From the top of a building $60 \; m$ high, angles of elevation and depression were observed to the top and base of a tower to be $30^\circ$ and $60^\circ$ respectively. Find the height of the tower, given both the structures are on the same level ground and opposite each other.
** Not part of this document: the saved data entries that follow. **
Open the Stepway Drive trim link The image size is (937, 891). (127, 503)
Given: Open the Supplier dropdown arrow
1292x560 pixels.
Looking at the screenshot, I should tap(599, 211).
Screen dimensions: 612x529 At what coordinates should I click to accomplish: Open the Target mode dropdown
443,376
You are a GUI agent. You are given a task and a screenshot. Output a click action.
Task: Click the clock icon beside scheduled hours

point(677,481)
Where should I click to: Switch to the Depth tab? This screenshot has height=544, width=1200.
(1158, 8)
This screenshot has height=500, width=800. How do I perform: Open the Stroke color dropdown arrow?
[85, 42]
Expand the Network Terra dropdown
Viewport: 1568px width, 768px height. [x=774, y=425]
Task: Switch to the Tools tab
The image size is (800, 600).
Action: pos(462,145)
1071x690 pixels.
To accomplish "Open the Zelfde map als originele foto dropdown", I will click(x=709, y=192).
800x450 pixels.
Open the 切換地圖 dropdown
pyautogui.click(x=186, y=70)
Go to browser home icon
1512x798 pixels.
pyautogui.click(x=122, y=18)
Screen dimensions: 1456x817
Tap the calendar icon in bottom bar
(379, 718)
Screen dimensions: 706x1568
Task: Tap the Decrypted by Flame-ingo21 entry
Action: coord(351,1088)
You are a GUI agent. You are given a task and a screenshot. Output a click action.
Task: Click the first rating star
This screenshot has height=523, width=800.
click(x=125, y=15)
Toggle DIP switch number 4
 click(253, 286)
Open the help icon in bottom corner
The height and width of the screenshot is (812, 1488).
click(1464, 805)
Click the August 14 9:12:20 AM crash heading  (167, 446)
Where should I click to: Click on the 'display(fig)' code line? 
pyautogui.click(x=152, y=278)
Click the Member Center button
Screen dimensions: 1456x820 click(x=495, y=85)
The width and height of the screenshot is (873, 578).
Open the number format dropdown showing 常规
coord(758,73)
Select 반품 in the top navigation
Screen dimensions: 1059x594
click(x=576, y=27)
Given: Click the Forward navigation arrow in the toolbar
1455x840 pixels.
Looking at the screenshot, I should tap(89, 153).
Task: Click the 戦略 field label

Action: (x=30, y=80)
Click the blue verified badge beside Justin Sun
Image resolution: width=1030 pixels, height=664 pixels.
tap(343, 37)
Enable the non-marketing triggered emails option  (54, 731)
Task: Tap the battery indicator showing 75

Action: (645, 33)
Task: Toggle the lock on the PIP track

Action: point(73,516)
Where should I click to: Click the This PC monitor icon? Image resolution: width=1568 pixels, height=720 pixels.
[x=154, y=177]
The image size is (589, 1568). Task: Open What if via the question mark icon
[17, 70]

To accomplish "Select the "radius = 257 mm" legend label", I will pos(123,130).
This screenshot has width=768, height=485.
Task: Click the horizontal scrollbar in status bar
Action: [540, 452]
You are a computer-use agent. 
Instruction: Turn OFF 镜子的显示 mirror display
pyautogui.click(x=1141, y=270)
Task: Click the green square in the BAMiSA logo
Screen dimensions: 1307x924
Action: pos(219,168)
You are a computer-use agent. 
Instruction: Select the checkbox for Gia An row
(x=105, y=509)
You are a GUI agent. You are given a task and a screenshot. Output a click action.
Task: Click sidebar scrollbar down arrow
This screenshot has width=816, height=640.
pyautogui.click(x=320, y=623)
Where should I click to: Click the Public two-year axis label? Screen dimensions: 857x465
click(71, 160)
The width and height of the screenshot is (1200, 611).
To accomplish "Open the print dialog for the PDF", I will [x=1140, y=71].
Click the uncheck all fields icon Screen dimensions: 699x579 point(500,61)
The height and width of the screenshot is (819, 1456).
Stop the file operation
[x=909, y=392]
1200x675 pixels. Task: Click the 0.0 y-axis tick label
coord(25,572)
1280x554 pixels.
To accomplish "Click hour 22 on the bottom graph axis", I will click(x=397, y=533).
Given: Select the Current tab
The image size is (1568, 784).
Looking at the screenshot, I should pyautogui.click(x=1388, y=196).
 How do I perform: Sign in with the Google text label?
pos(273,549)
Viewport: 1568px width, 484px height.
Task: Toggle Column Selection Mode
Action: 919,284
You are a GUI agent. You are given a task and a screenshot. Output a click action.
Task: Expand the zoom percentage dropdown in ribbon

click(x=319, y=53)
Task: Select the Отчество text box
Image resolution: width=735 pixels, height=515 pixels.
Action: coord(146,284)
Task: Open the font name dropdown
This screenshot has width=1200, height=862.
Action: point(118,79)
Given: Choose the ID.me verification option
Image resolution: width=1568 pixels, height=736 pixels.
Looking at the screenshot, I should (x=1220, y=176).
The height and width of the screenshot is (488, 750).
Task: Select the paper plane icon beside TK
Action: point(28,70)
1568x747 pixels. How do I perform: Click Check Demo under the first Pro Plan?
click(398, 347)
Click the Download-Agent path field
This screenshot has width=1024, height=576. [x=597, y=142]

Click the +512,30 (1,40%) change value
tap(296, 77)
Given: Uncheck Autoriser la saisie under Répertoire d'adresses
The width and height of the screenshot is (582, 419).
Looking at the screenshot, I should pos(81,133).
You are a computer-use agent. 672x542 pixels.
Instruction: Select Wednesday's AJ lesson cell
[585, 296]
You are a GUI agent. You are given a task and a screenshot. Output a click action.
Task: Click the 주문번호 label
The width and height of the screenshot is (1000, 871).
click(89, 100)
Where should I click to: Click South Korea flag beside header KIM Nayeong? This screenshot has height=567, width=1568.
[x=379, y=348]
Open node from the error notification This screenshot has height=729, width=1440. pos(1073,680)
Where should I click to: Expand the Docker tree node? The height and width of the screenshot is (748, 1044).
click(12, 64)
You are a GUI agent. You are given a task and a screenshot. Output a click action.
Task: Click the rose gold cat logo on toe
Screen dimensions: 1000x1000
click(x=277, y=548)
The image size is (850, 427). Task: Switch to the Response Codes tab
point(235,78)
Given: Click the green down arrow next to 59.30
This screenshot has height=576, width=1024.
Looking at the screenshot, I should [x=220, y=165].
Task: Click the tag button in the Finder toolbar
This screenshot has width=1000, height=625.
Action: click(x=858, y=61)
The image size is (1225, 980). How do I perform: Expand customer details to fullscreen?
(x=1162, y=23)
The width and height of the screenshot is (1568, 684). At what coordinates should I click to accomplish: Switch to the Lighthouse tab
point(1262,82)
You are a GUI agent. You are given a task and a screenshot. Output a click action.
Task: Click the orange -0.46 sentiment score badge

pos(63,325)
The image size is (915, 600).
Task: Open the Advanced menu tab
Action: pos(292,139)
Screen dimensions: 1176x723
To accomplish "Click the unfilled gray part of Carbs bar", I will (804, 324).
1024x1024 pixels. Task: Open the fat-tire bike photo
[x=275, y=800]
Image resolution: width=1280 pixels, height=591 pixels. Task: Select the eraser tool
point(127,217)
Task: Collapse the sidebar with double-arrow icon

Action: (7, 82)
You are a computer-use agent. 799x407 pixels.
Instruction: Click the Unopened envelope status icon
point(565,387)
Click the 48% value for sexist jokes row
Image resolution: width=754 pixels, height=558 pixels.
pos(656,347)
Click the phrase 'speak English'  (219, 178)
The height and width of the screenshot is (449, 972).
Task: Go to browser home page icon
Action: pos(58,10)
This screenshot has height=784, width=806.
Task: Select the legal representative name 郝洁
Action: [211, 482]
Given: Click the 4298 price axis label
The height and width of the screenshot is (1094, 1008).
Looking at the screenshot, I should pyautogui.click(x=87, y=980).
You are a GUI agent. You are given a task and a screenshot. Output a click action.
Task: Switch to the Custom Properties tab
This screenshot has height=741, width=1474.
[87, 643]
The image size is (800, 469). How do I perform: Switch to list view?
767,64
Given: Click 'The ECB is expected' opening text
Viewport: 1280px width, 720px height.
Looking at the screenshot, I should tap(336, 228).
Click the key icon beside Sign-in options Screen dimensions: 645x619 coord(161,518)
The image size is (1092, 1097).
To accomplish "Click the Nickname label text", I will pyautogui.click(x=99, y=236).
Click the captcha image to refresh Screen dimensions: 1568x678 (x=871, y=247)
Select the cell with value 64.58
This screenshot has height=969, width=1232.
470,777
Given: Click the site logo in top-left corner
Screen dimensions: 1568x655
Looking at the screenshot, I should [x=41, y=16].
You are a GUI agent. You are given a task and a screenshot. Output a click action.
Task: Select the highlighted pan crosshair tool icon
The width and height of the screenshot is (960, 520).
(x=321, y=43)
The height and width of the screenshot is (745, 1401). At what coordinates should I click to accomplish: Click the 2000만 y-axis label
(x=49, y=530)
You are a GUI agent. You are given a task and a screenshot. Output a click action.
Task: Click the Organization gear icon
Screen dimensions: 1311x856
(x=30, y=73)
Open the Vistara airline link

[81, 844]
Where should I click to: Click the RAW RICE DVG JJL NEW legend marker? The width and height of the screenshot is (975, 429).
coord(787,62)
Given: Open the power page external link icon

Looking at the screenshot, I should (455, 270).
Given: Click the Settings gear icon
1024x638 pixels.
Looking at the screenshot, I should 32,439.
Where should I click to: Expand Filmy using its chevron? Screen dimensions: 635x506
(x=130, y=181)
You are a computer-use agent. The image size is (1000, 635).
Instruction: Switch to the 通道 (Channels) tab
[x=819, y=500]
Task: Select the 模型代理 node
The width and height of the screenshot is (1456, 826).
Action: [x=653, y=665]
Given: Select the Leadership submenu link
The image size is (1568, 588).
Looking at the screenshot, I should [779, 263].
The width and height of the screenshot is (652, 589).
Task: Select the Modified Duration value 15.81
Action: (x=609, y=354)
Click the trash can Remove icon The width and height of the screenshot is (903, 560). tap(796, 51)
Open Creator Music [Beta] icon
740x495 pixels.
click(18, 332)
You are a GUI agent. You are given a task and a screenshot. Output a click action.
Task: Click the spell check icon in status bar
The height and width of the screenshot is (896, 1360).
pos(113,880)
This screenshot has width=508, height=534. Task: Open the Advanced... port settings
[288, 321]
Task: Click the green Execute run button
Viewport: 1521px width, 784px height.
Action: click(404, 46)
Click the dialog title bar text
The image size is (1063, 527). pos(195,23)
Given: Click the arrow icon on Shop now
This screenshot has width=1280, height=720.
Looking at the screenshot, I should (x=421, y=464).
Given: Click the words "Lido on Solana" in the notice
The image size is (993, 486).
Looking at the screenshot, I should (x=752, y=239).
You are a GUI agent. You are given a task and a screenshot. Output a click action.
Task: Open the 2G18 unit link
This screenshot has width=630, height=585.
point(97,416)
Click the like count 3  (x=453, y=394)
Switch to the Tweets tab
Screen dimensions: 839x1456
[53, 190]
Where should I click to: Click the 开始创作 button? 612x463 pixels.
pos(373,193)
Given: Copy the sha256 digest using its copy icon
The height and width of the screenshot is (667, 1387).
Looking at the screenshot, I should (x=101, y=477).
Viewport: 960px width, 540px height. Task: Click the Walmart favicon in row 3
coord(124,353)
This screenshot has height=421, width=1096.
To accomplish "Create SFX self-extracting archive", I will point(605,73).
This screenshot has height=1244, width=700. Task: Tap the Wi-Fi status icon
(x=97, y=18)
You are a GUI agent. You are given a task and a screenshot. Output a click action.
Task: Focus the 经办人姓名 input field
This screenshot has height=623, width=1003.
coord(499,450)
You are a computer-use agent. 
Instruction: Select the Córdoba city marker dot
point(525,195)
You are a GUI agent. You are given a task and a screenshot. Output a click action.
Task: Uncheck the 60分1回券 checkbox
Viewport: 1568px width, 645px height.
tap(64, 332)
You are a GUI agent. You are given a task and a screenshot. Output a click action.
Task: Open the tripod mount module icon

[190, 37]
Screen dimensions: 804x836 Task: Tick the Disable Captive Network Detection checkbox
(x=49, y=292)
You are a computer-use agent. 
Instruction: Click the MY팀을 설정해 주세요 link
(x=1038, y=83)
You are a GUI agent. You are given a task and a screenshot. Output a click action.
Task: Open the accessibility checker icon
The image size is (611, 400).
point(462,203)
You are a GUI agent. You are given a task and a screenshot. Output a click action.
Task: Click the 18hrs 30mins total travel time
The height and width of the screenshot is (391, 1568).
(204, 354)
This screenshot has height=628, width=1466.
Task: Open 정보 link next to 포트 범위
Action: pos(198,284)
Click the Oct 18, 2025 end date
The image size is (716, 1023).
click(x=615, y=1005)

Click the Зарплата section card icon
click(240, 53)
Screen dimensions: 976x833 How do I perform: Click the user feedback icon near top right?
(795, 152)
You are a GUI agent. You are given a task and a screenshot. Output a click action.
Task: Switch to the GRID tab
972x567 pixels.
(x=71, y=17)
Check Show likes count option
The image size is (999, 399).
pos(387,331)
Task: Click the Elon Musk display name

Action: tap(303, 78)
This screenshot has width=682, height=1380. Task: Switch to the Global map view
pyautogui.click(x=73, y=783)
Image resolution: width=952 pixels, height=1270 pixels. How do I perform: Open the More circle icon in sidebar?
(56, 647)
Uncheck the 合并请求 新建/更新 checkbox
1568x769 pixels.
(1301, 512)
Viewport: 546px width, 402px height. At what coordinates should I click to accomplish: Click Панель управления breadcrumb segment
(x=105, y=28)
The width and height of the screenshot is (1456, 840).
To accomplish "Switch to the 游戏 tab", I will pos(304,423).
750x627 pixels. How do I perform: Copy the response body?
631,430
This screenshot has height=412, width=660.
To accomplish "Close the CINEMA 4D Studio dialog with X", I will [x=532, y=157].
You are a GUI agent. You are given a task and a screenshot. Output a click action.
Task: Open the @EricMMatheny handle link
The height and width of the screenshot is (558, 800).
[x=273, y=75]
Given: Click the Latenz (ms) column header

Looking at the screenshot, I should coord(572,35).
$AB = $ Building of height $60 \; m$
$OT = $ Tower
$AO = $ Distance between the building and the tower
From $B$ draw $BP \perp OT$
Then, $\;$ $AB = OP = 60 \; m$ $\;$ and $\;$ $AO= BP$
In $\triangle ABO$, $\;$ $\dfrac{AB}{AO} = \tan 60^\circ$
$\implies$ $AO = \dfrac{AB}{\tan 60^\circ} = \dfrac{60}{\sqrt{3}} = 20 \sqrt{3} \; m$
$\therefore \;$ $BP = AO = 20 \sqrt{3} \; m$
In $\triangle PTB$, $\;$ $\dfrac{PT}{BP} = \tan 30^\circ$
$\implies$ $PT = BP \times \tan 30^\circ = 20 \sqrt{3} \times \dfrac{1}{\sqrt{3}} = 20 \; m$
Height of tower $= OP + PT = 60 + 20 = 80 \; m$